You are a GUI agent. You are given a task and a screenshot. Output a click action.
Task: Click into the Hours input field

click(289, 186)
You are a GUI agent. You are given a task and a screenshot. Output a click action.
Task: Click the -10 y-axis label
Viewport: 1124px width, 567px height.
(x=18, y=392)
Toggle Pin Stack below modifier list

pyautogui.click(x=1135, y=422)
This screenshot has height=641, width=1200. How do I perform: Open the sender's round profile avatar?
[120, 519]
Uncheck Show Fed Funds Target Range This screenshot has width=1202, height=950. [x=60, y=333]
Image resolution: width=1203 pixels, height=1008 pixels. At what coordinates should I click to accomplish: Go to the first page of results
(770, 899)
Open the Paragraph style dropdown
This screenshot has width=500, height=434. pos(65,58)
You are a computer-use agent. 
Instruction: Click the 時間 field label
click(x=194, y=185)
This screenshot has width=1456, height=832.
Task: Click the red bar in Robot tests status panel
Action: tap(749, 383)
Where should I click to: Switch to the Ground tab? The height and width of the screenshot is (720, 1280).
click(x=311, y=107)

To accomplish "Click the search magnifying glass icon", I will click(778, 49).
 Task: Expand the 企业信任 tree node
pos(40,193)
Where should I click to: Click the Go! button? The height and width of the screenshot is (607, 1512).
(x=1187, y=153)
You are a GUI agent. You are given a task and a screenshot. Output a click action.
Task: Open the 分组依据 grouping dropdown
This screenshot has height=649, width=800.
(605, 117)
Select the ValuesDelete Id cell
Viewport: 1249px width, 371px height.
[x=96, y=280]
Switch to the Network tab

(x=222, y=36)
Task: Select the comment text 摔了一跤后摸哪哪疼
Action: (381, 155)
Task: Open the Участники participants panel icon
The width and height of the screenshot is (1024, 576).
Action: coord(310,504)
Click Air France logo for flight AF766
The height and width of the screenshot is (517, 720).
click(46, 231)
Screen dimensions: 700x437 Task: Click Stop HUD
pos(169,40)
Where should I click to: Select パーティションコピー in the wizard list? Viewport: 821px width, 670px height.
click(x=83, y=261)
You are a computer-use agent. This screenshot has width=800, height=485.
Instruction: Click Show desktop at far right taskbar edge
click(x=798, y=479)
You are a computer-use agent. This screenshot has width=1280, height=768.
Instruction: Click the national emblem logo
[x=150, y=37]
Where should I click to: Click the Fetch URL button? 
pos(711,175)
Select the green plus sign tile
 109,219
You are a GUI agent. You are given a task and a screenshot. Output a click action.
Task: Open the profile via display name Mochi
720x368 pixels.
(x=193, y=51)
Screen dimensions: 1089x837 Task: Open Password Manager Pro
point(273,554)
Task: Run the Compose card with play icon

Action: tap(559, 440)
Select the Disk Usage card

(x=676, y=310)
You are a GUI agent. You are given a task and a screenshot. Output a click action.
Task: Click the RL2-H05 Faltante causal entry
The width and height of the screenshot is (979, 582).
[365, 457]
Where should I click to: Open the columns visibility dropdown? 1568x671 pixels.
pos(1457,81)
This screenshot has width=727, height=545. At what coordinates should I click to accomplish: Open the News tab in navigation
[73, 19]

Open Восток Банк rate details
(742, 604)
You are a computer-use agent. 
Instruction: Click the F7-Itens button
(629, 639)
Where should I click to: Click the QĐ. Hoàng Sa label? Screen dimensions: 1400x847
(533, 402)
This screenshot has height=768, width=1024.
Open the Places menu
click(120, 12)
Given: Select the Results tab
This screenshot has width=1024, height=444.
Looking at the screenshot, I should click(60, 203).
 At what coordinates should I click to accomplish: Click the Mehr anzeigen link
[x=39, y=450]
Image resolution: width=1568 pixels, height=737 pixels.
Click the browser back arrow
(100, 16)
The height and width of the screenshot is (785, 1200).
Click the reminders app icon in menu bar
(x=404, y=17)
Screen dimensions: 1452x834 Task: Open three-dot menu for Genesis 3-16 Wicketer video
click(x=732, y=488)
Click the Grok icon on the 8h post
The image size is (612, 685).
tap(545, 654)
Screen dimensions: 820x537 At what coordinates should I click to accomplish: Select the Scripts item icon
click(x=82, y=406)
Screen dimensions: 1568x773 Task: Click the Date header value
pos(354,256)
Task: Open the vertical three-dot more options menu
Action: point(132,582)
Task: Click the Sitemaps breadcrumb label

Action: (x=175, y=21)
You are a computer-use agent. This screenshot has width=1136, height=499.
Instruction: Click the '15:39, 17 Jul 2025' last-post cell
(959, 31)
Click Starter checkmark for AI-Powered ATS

#### Problem statement
Report how many lines in these entries contain "computer". Answer with the number only.

#### Exercise solution
5